--- Problem set ---
• 1. From the OpenAFS mailing-list post below, list every client version reported as showing the hangs.
• 2. In the OpenAFS mailing-list post below, rewrite more briefly the paragraph that begins "I have looked at the diff between 82 and 84", keeping its main facts.
• 3. Reproduce word for word the part of the OpenAFS mailing-list post below between "[OpenAFS-devel] delays and" and "used in rx.", inclusive.

--- Text excerpt ---
========================

[OpenAFS-devel] delays and lost contact with fileserver with 1.3.84 and higher

Sat, 29 Oct 2005 16:06:12 -0400

On 10/29/05, Harald Barth <haba@pdc.kth.se> wrote:
>
> > I've seen those hangs with 1.3.84, 1.3.85, 1.4.0rc1 and rc5 clients on
> > Linux (Kernel 2.6). 1.3.80 and 1.3.82 work fine, so I expect that some
> > change between 1.3.82 and 1.3.84 causes the problems.
>
> I have looked at the diff between 82 and 84, and there is major
> changes in rx which are a bit to big for me to get hold on (lots of
> queues here and there). I have not found a way to get a grip on all
> the queues and connection flags that are used in rx.
>
> > The fileserver is
> > from transarc:
> > # rxdebug c-hoernchen -version
> > Trying 137.208.3.48 (port 7000):
> > AFS version: Base configuration afs3.4 5.77
>
> That is not very - uhm - recent.
>
> (c-hoernchen: I was not aware that there were other related chipmunks
> beyond Chip and Dale [A-H=F6rnchen und B-H=F6rnchen] [piff och puff] :-)
>
> > To track down the problem, I've captured the network traffic between
> > client and server while creating 10 files with 100k each.
>
> Was the capture done on the client or the server?
>
> I've looked and looked and now my eyes are crossed. I have found some
> things:
>
> 1.
>
> openafs-1.3.84-slow.pcap frame 4 has a fetch data with Length 999999999.
>
> 2.
>
> openafs-1.3.82-fast frame 75-78 is a store data for file f_5. This
> seems to be part of call 5474 spanning 2 IP packets with 4 fragments
> each. This shows how it should look.

========================

--- Data block ---
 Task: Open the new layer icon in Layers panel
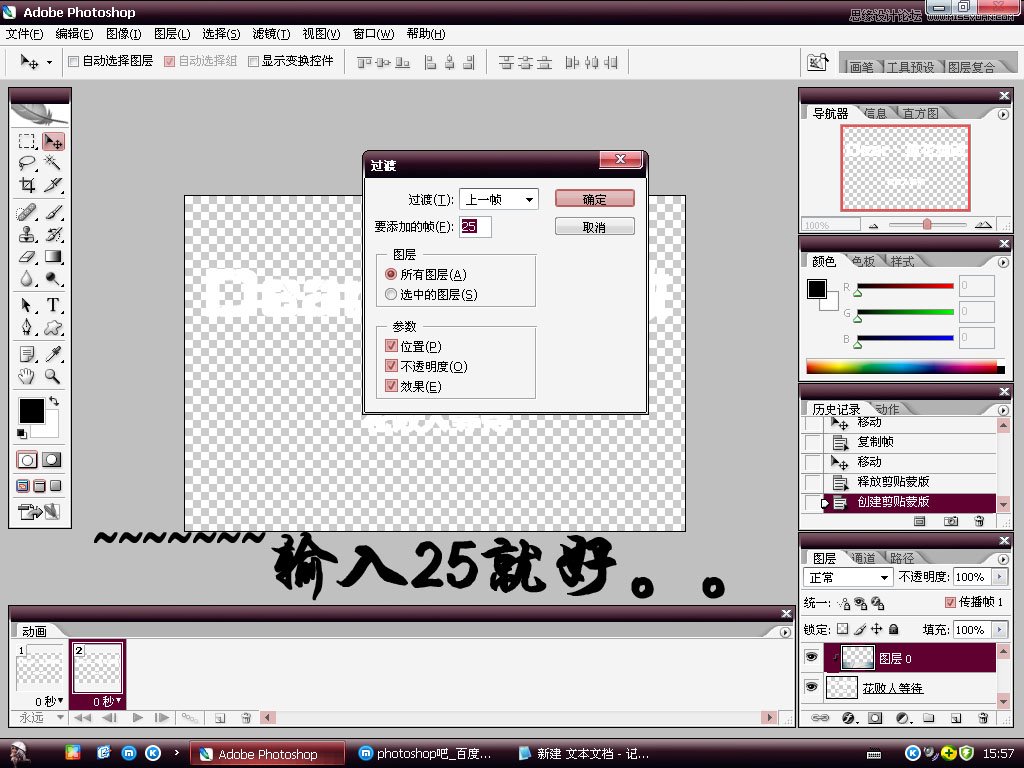point(955,718)
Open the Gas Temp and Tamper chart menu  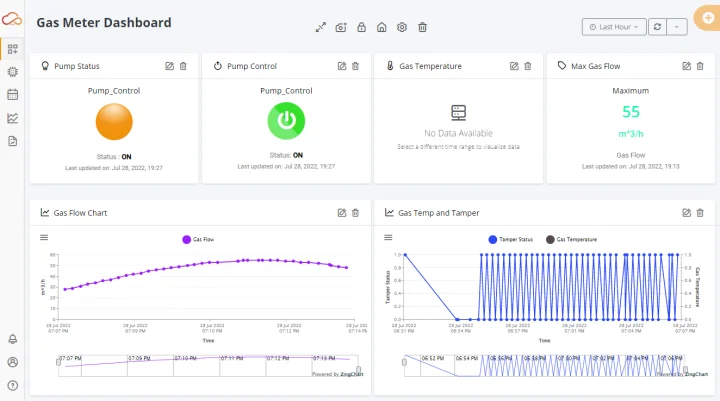pos(388,237)
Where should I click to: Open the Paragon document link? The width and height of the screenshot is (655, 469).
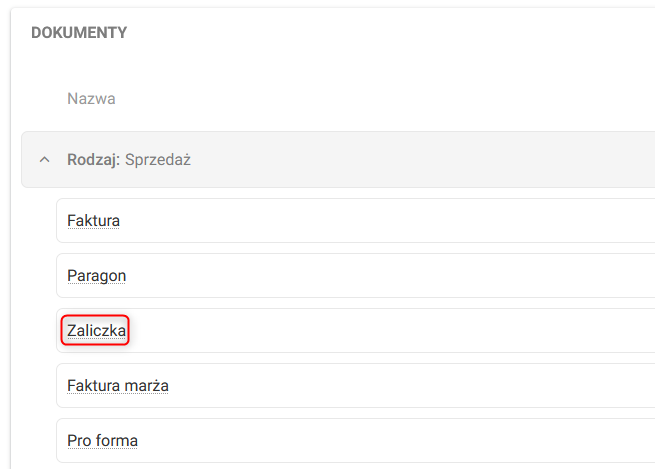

========================

--- Solutions by task ---
• 1. 1.3.84, 1.3.85, 1.4.0rc1, rc5

• 2. The diff between 1.3.82 and 1.3.84 contains major rx changes, with many queues, that are too big to follow easily. No way has yet been found to grasp all the queues and connection flags rx uses.

• 3.
[OpenAFS-devel] delays and lost contact with fileserver with 1.3.84 and higher

Sat, 29 Oct 2005 16:06:12 -0400

On 10/29/05, Harald Barth <haba@pdc.kth.se> wrote:
>
> > I've seen those hangs with 1.3.84, 1.3.85, 1.4.0rc1 and rc5 clients on
> > Linux (Kernel 2.6). 1.3.80 and 1.3.82 work fine, so I expect that some
> > change between 1.3.82 and 1.3.84 causes the problems.
>
> I have looked at the diff between 82 and 84, and there is major
> changes in rx which are a bit to big for me to get hold on (lots of
> queues here and there). I have not found a way to get a grip on all
> the queues and connection flags that are used in rx.